How to Differentiate Between Love and Friendship
Everyone wants their partner to be their finest friend, but is it possible for your very best friend to turn into your boyfriend? In the gay community where gay besties are a dime a dozen, taking your relationship to another level might demonstrate too risky. But is it worth your time and effort?
Best friends is there to be a shoulder to cry on. They’re here to inspire us to be a much better person, to wish bigger and to use one another as a springboard towards a faster trajectory. All of these things require us to be susceptible and to reveal certain edges of us we’d rather not show the world. When our bestie is a homosexual guy it appears natural to become mounted on them, due to the fact they’ve earned a space within our hearts and it’s only a matter of your time before it blossoms into an enchanting area.

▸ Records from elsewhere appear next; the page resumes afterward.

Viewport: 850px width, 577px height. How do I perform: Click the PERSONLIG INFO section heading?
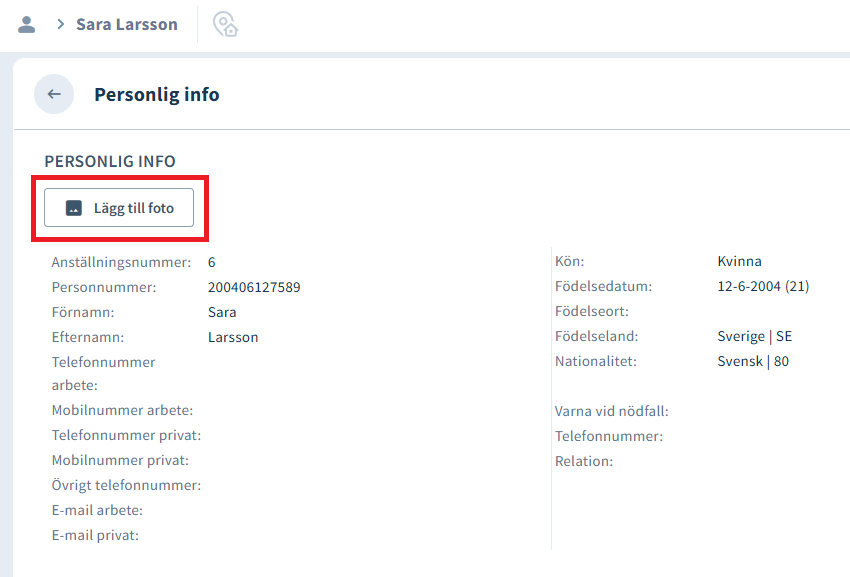tap(110, 161)
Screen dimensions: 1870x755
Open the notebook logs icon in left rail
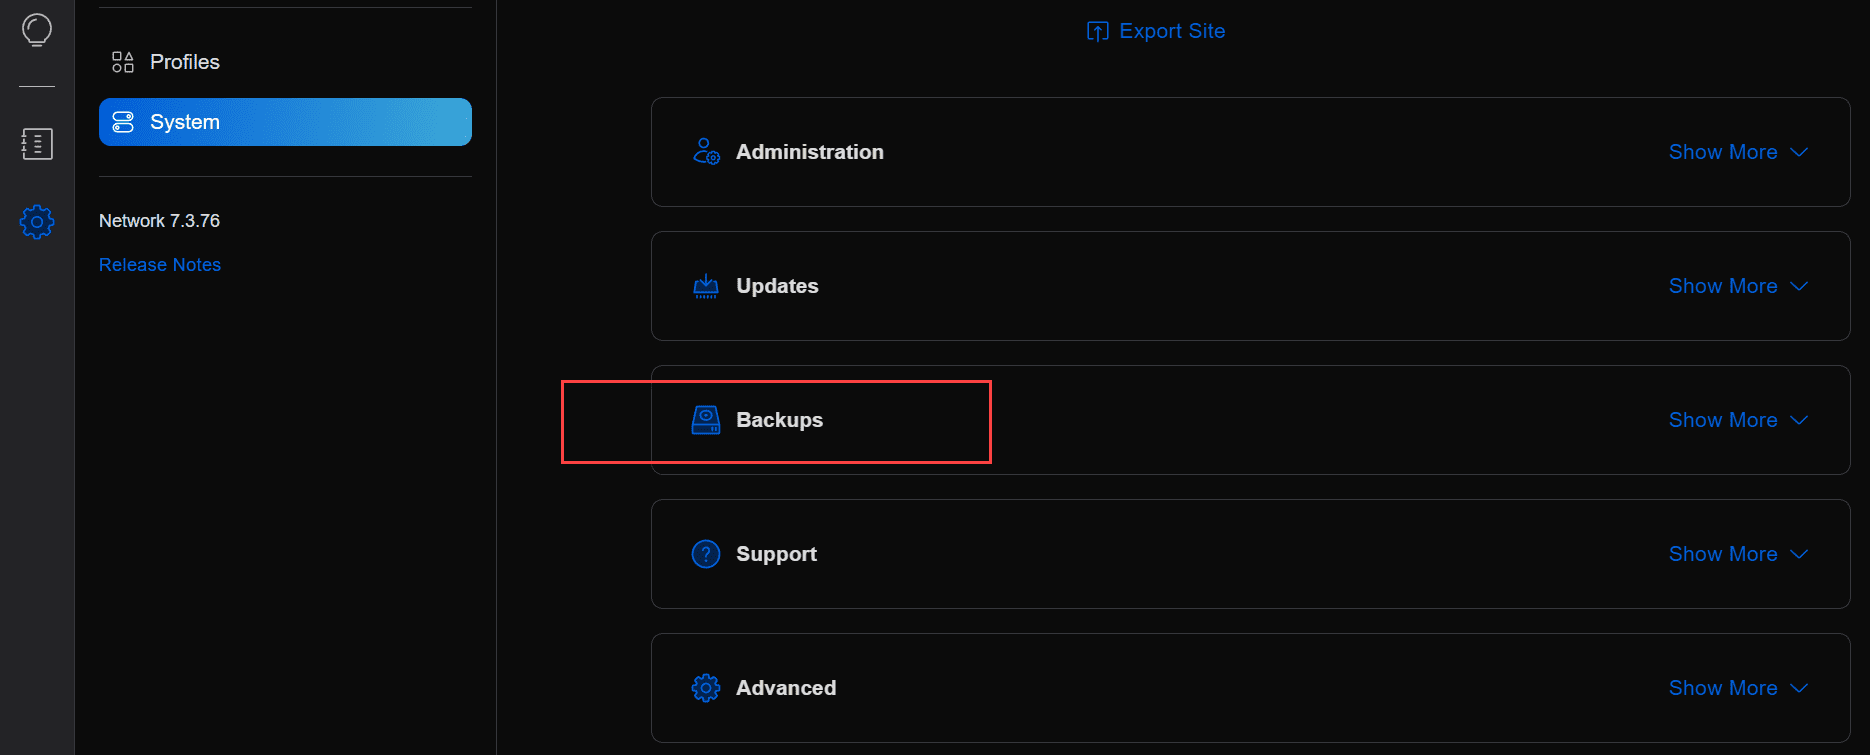pos(37,144)
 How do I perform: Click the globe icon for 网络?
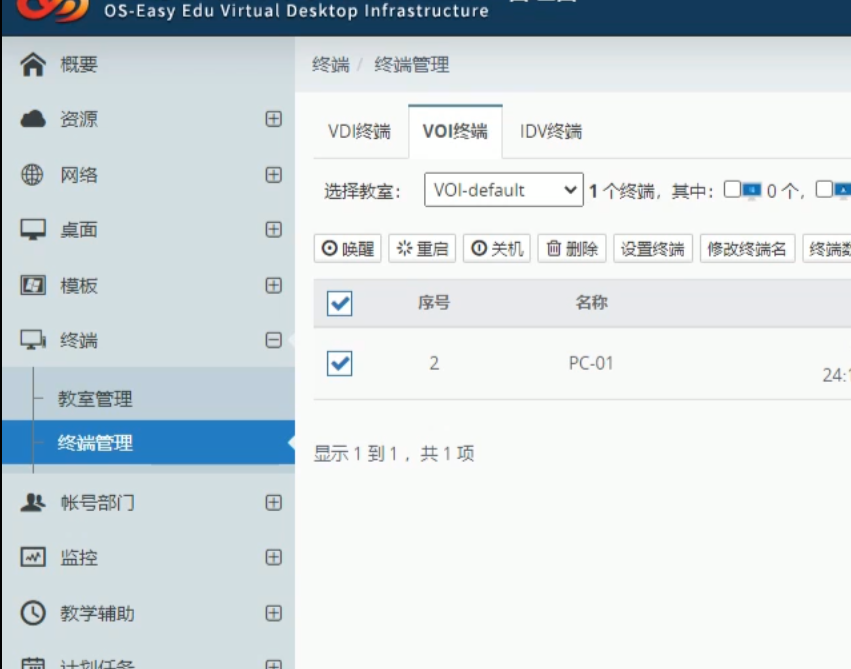(33, 175)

When I was first coming to conditions with my sexuality, I found it hard for connecting emotionally to men away of fear they’d “place” my gayness. I kept a closed heart to that sort of thing. Growing up where I was raised, it was too risky for anyone to discover so imagine my surprise when I moved to Los Angeles.
I discovered a huge selection of men – free and limitless – expressing themselves in all sorts of ways. I envied them. I wanted to be like them. Because I suppressed my ability for connecting with men for such a long time, it was difficult to start to men without forming feelings over time. As I became more comfortable in my pores and skin I could separate my brain from my feelings when it came to love. But for whatever reason, that susceptible state of being peeks its head out from time to time.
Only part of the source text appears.